### CONSIGNES DE L'EXERCICE
a – Recopiez fidèlement le passage de l'extrait sur Céline Boussié qui va de « Céline Boussié: parcours » jusqu'à « polyhandicapés pouvaient s’épanouir. ».
b – Résumez en deux phrases l'extrait sur Céline Boussié.

----- EXTRAIT -----

Céline Boussié: parcours d’une lanceuse d’alerte
Ferenc
Sanz
La Boite à Bulles
2023
Album broché de 126 pages au format 17×24 cm
Cet album raconte l’histoire de Céline Boussié, aide-médicale psychologique dans l’établissement pour enfants handicapés de Moussaron dans le Gers, licenciée pour avoir dénoncé les actes de maltraitance de cet institut médico-éducatif en 2013 et reconnue comme lanceuse d’alerte.
Pourtant ce château du XIXème siècle semblait idyllique pour accueillir des enfants polyhandicapés.
Céline Boussié quand elle intègre l’IME en 2008, est enthousiaste et pleine d’illusions. Après avoir fait différents emplois comme auxiliaire de vie à domicile ou en Ehpad, on lui avait décrit un endroit certes isolé mais merveilleux avec un immense jardin où les enfants polyhandicapés pouvaient s’épanouir.
Dès les premiers jours, elle doit s’occuper des jeunes enfants les plus lourdement handicapés et remarque rapidement l’absence d’ascenseur pour les enfants en fauteuil roulant du 1er étage (il n’y a qu’un monte-charge), la promiscuité du linge, des poubelles, des repas, des douches…Une seule voiture déglinguée pour transporter nourriture, poubelles et linge à la ville.
Après quelques mois, Céline change de bâtiment, elle doit s’occuper d’adultes tout aussi lourdement handicapés et là elle tombe en enfer: camisoles, lits trop petits, adultes dans leurs excréments. C’est là qu’elle découvre le manque de WC, d’intimité, de personnel. En attendant la relève de nuit, tous restent seuls pendant une heure! La nuit seulement deux salariés pour 80 pensionnaires répartis dans trois bâtiments. A partir de là, Céline va constater toutes les dérives comme la restriction de nourriture, les accès de maltraitance de certains de ses collègues. Elle en réfère à sa hiérarchie qui minimise, l’incite à s’occuper de ses affaires.
En mars 2009, elle trouve une pensionnaire dans le coma, appelle l’infirmier qui ne se déplace pas, le directeur qui ne fait rien. Céline rentre le soir bouleversée et appendra que la jeune comateuse est décédée quelques jours plus tard à l’hôpital. Après un autre incident où un pensionnaire se brûle contre des tuyaux beaucoup trop chauds, non aux normes, le directeur menace de porter plainte contre elle. La direction n’arrête pas de lui dire que les pensionnaires ne sont pas là pour progresser ou gagner en autonomie. Entre 2010 et 2011, 20 salariés démissionnent, ne supportant pas ce qu’ils voient et subissent.

----- ENREGISTREMENTS FOURNIS -----

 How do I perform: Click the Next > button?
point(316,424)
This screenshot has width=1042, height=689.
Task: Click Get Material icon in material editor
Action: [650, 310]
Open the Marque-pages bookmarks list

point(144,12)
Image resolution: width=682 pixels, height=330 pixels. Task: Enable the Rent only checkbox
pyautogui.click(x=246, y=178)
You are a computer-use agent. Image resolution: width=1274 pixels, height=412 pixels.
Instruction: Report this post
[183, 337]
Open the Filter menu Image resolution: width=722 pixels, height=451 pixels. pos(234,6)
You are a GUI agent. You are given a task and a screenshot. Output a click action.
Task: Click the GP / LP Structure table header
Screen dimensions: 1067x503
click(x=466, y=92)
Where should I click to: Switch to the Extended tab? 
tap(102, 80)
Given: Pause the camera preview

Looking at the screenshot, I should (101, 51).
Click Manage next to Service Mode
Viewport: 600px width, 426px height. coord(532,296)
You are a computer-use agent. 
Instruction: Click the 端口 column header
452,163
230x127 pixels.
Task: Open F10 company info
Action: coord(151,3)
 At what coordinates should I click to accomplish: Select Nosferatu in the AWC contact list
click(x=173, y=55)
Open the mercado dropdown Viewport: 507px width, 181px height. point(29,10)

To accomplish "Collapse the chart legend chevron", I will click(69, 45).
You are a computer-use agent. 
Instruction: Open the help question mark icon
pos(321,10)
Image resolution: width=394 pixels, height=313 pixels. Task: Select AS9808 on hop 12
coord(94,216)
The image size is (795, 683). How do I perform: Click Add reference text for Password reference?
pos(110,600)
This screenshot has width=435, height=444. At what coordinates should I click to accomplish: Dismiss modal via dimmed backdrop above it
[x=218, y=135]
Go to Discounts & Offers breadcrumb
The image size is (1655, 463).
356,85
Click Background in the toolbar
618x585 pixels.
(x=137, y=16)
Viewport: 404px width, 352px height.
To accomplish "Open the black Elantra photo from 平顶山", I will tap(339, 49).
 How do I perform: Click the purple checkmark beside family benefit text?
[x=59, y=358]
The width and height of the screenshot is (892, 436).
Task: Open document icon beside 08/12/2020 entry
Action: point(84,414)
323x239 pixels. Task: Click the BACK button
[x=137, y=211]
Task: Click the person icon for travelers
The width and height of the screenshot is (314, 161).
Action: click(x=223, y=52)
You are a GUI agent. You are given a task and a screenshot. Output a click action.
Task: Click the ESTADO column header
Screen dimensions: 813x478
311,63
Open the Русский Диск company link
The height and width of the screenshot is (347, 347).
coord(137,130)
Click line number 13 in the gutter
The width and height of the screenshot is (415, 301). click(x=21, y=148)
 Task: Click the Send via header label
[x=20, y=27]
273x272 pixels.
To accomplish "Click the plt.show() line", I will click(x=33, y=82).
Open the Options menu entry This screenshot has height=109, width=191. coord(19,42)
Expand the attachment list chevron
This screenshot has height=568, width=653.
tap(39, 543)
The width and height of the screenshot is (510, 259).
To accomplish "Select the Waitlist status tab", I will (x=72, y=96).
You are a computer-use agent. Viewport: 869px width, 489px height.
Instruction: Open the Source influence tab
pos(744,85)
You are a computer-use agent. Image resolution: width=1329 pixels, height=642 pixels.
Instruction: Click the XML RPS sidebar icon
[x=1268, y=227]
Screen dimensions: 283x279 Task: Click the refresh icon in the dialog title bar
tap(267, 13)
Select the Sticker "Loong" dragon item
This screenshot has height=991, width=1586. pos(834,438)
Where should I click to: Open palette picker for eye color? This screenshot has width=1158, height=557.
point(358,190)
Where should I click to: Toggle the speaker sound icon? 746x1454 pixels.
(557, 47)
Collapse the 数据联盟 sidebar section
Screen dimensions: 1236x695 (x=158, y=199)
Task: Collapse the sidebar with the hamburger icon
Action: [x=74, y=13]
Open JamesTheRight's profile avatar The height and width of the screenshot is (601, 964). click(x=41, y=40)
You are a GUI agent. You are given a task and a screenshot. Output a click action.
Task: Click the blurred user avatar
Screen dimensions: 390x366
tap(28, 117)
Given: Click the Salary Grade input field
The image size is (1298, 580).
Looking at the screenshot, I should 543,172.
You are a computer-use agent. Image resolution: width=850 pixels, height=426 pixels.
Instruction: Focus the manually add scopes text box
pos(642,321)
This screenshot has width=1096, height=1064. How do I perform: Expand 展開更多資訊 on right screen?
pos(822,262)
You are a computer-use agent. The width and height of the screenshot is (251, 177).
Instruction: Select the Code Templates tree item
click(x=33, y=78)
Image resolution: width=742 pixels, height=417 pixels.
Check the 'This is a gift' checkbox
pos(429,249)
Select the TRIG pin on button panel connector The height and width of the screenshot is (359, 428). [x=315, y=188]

-----

### RÉPONSES CI-DESSOUS
a –
Céline Boussié: parcours d’une lanceuse d’alerte
Ferenc
Sanz
La Boite à Bulles
2023
Album broché de 126 pages au format 17×24 cm
Cet album raconte l’histoire de Céline Boussié, aide-médicale psychologique dans l’établissement pour enfants handicapés de Moussaron dans le Gers, licenciée pour avoir dénoncé les actes de maltraitance de cet institut médico-éducatif en 2013 et reconnue comme lanceuse d’alerte.
Pourtant ce château du XIXème siècle semblait idyllique pour accueillir des enfants polyhandicapés.
Céline Boussié quand elle intègre l’IME en 2008, est enthousiaste et pleine d’illusions. Après avoir fait différents emplois comme auxiliaire de vie à domicile ou en Ehpad, on lui avait décrit un endroit certes isolé mais merveilleux avec un immense jardin où les enfants polyhandicapés pouvaient s’épanouir.

b – Cet album retrace le parcours de Céline Boussié, entrée en 2008 à l'institut médico-éducatif de Moussaron, dans le Gers, puis licenciée pour avoir dénoncé en 2013 des actes de maltraitance et reconnue comme lanceuse d'alerte. Sur place, elle constate le manque de WC, d'intimité et de personnel, ainsi que des restrictions de nourriture et des maltraitances que sa hiérarchie minimise, tandis que 20 salariés démissionnent entre 2010 et 2011.